By 1985, he earned a bachelor’s degree in chemistry. Five years later, he completed his PhD at the University of Illinois Urbana-Champaign — setting the stage for a career that would reshape materials science.
Inventing a New World of Materials

In 1995, Yaghi coined a term that would soon echo across laboratories worldwide: metal-organic frameworks, or MOFs.
MOFs are crystalline, porous materials with extraordinary internal surface areas — so vast that a single gram can contain up to 8,000 square meters of usable space. These structures can store gases, capture carbon dioxide, harvest water from air, and potentially transform clean energy systems.
Four years after naming the field, Yaghi introduced MOF-5, a structure now considered foundational. By 2003, he demonstrated that MOFs could be deliberately designed and modified — unlocking their practical potential.
Today, MOF research spans more than 100 countries, with industrial applications ranging from climate mitigation to water security.
“It’s not about complexity,” says industrial scientist James Stephenson. “It’s about the space inside.”

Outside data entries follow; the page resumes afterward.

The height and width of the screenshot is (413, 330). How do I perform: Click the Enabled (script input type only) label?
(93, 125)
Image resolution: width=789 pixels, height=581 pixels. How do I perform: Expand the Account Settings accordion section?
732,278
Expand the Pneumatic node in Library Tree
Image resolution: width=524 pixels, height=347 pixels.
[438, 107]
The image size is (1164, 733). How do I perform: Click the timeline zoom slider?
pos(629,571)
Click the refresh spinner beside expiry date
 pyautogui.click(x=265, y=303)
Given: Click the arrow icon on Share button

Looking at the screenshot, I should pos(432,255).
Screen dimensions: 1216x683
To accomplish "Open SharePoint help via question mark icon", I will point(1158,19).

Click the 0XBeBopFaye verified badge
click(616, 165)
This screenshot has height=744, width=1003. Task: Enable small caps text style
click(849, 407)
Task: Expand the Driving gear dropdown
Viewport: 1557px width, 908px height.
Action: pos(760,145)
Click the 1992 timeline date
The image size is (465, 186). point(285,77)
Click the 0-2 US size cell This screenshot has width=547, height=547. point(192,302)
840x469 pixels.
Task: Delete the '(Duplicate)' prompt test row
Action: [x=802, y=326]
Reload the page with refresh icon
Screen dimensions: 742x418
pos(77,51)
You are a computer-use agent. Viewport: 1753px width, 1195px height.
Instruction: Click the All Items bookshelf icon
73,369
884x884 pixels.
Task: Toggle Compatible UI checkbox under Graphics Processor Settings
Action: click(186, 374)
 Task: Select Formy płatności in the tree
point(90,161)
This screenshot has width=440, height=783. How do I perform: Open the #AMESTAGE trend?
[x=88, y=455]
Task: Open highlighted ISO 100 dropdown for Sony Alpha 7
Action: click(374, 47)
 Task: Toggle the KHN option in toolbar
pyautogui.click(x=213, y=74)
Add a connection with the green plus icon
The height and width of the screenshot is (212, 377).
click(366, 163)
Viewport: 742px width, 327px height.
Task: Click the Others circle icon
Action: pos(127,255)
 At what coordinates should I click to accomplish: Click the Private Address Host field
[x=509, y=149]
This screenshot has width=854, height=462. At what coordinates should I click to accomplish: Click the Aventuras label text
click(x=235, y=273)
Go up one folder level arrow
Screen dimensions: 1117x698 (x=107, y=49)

From Basic Science to Global Impact
“It’s easy to fall in a pattern that everybody else follows and forget that the excitement lies off the track.”
Get to know our newest chemistry laureate Omar Yaghi in an article where he reflects on the beauty of chemistry and shares his love of the field: “I don’t separate… pic.twitter.com/pWglYcQfdN
— The Nobel Prize (@NobelPrize) October 12, 2025
Yaghi’s work has moved decisively beyond academia. Since 2018, he has founded and co-founded several ventures focused on water harvesting, carbon capture and hydrogen storage.
His company Atoco develops MOF-based water systems capable of producing 100 liters of water per day — with prototypes aiming for 2,000 liters.
“This isn’t just for deserts,” Yaghi explains. “It’s for places with water that isn’t clean.”
According to the World Health Organization, more than two billion people lack access to safely managed drinking water — a reality that continues to motivate him.
Recognition — and Responsibility
“I want to acknowledge my former graduate students. A lot of them are here in the audience. Thank you for failing, failing and failing so that you can succeed. You have truly inspired me over the years.”
During his Nobel Prize lecture, 2025 chemistry laureate Omar Yaghi spoke… pic.twitter.com/AV3VHTU009
— The Nobel Prize (@NobelPrize) December 13, 2025
Yaghi joined the University of California, Berkeley in 2012, where he holds the James and Neeltje Trett Chair and founded the Berkeley Global Science Institute. He has taught students from over 15 countries, including Saudi Arabia, China, and the UAE.
In 2015, he received the King Faisal International Prize. In 2021, King Salman granted him Saudi citizenship in recognition of his scientific contributions. Following his Nobel win, Yaghi expressed gratitude to Saudi Crown Prince Mohammed bin Salman and the King Abdulaziz City for Science and Technology for sustained support.
“The Saudis treated me very well,” he says simply.
Yet Yaghi remains deeply rooted in his layered identity. “I am proud of my Palestinian origin. I was born and raised in Jordan. I became an American citizen,” he says. “Science belongs to all humanity.”
The Meaning of Discovery

Asked what defines a scientist, Yaghi pauses.
“First and foremost, it’s about answering questions that advance knowledge,” he says. “When you push the frontier, the benefits follow — often in ways you could never have planned.”
From a childhood shaped by scarcity to discoveries reshaping the future of water and energy, Omar Yaghi’s life is a reminder that the most powerful tools for humanity are not resources — but curiosity, courage, and persistence.